▸ Records for processing
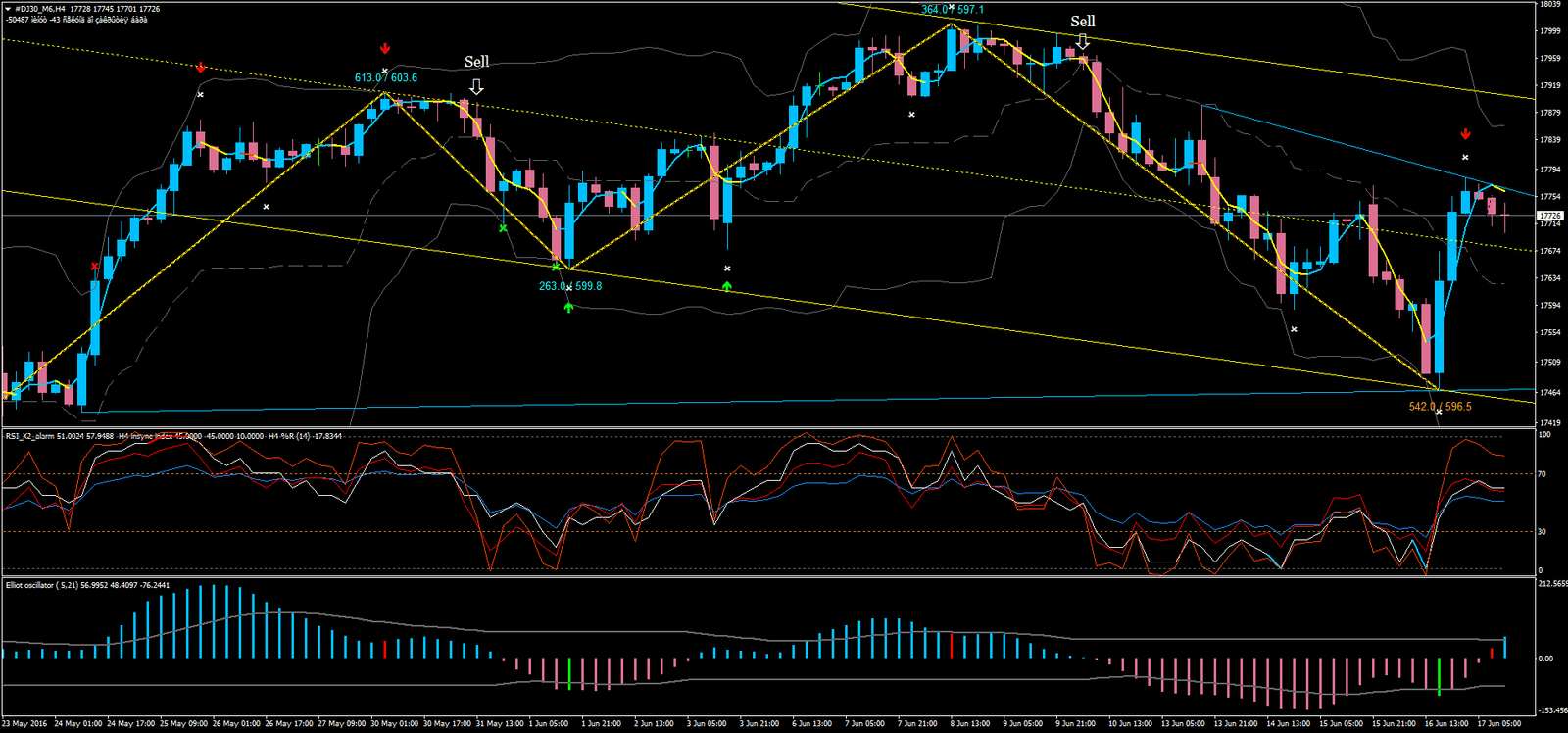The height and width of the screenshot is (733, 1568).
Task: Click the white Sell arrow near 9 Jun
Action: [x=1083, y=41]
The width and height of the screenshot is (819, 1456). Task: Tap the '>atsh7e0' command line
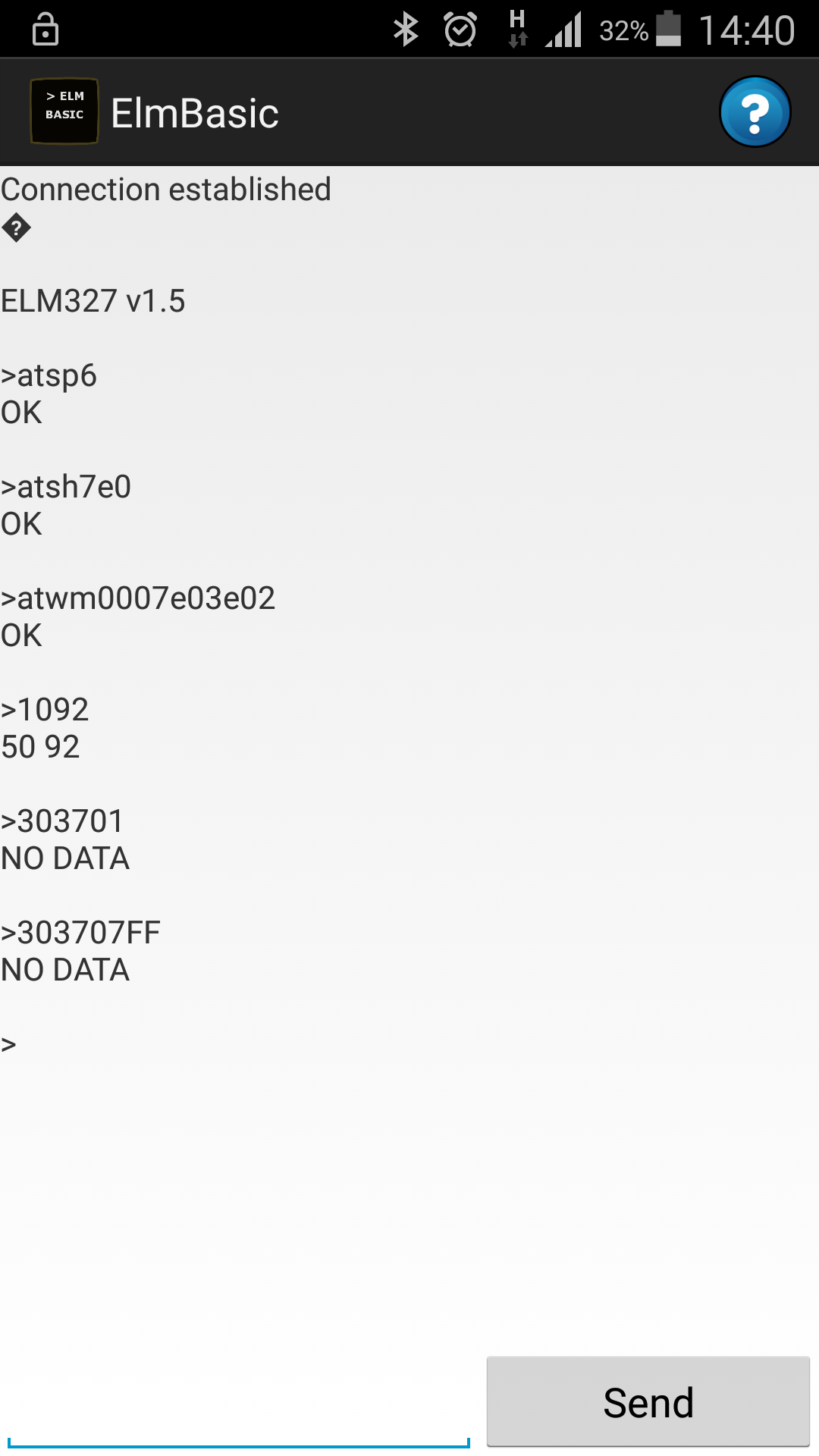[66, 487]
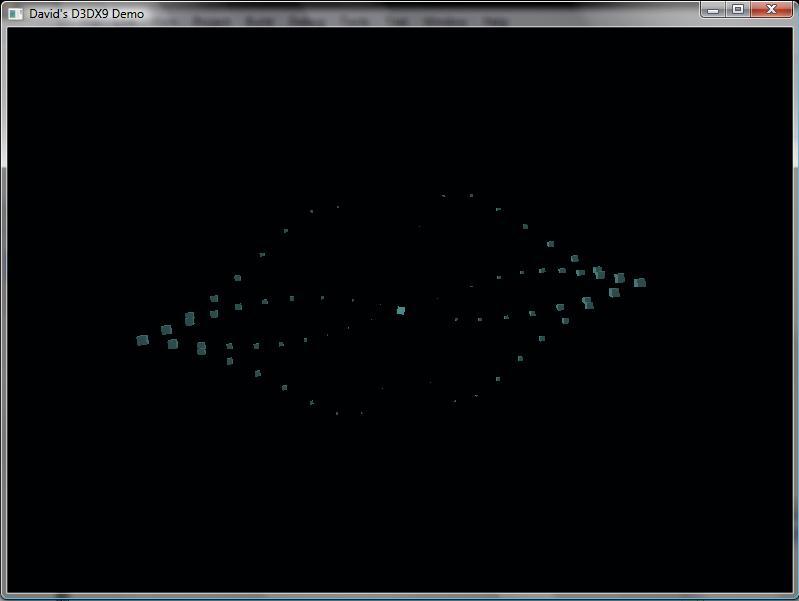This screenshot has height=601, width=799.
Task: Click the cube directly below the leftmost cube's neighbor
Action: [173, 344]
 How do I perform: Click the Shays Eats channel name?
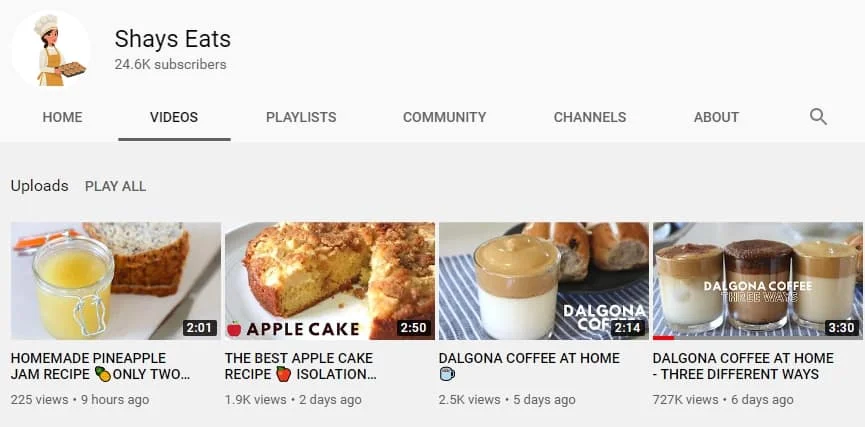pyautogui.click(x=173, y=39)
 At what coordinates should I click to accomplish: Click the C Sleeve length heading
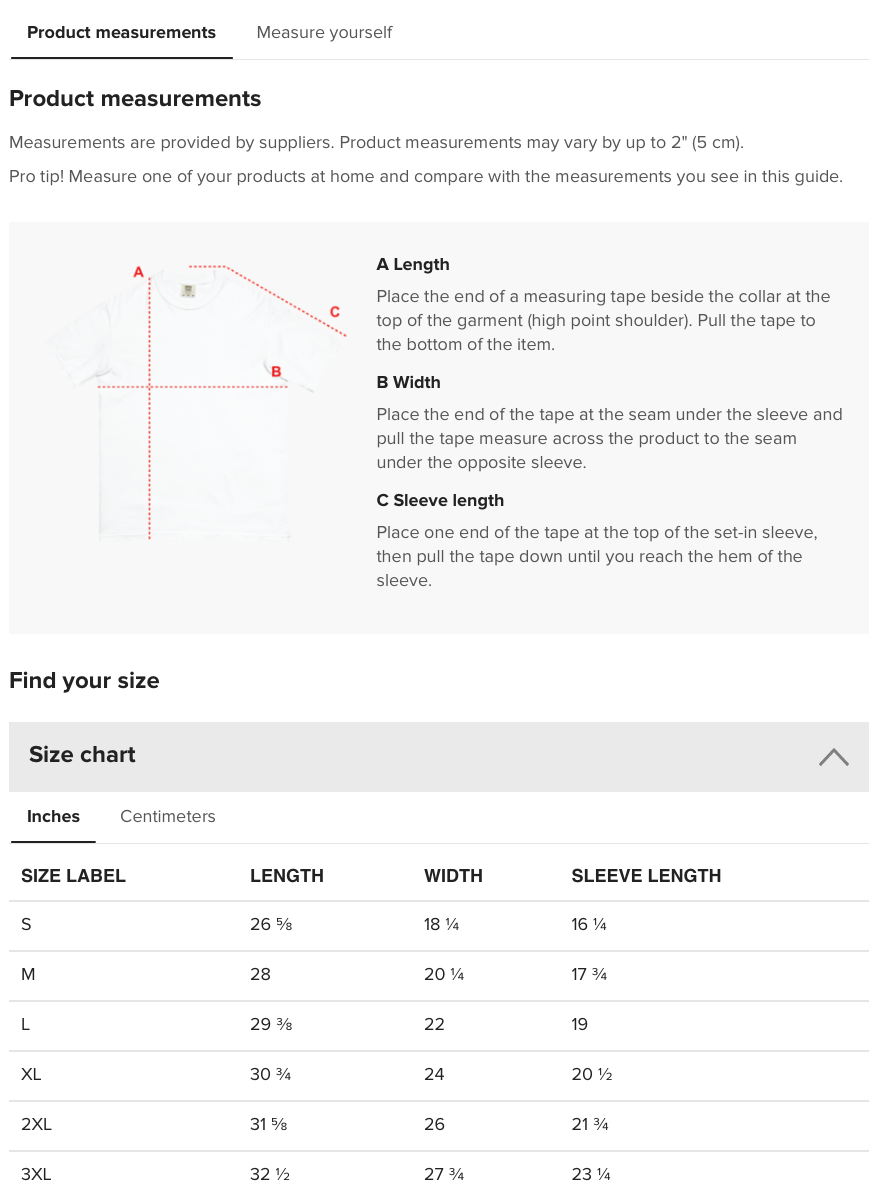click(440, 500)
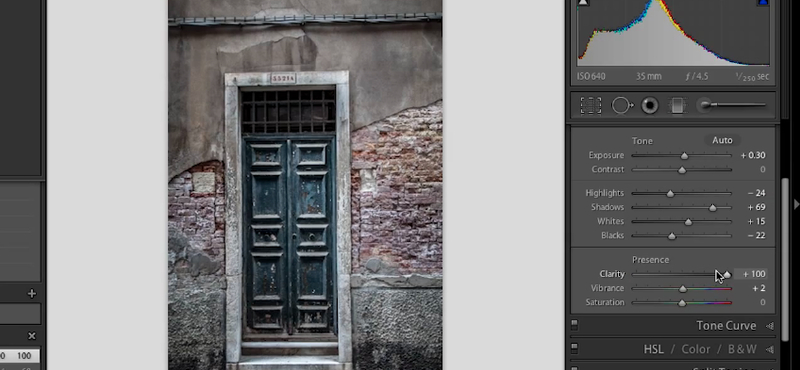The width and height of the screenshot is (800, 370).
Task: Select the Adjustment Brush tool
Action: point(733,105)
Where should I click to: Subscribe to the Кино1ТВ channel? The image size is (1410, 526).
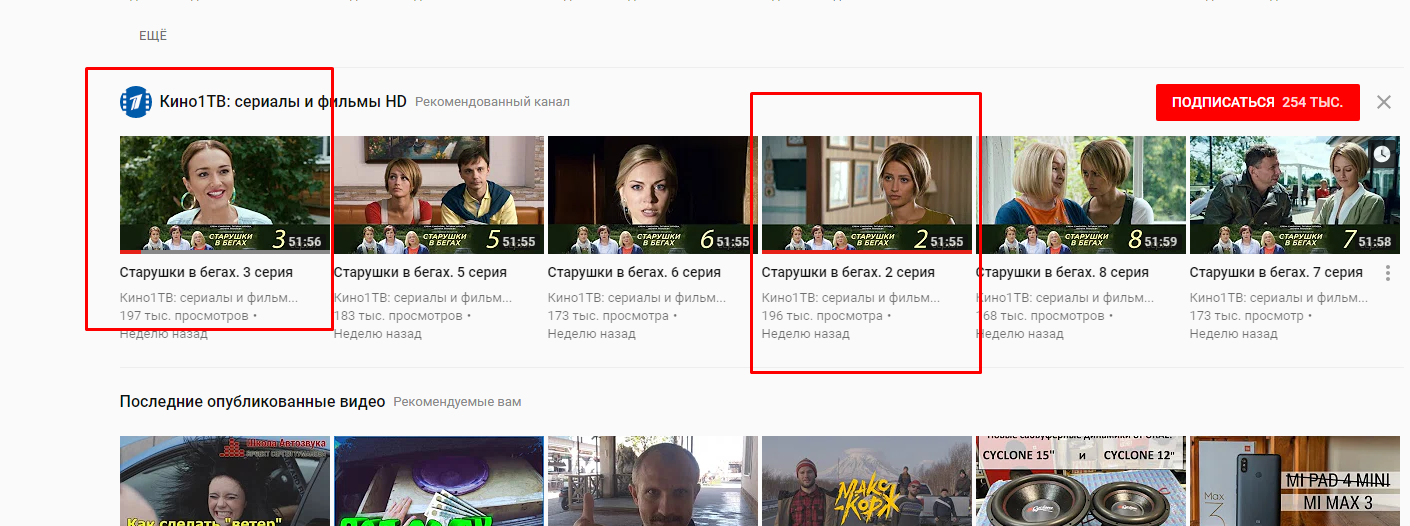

▸ What is expected
Exact copy, pictures omitted: every line from the one holding "How do I perform: Click" through the last line of the data above, and nothing else.

▸ Result
 How do I perform: Click the Shays Eats channel name?
pyautogui.click(x=173, y=39)
 At what coordinates should I click to accomplish: Click the C Sleeve length heading
click(440, 500)
The width and height of the screenshot is (800, 370).
Task: Select the Adjustment Brush tool
Action: point(733,105)
Where should I click to: Subscribe to the Кино1ТВ channel? The image size is (1410, 526).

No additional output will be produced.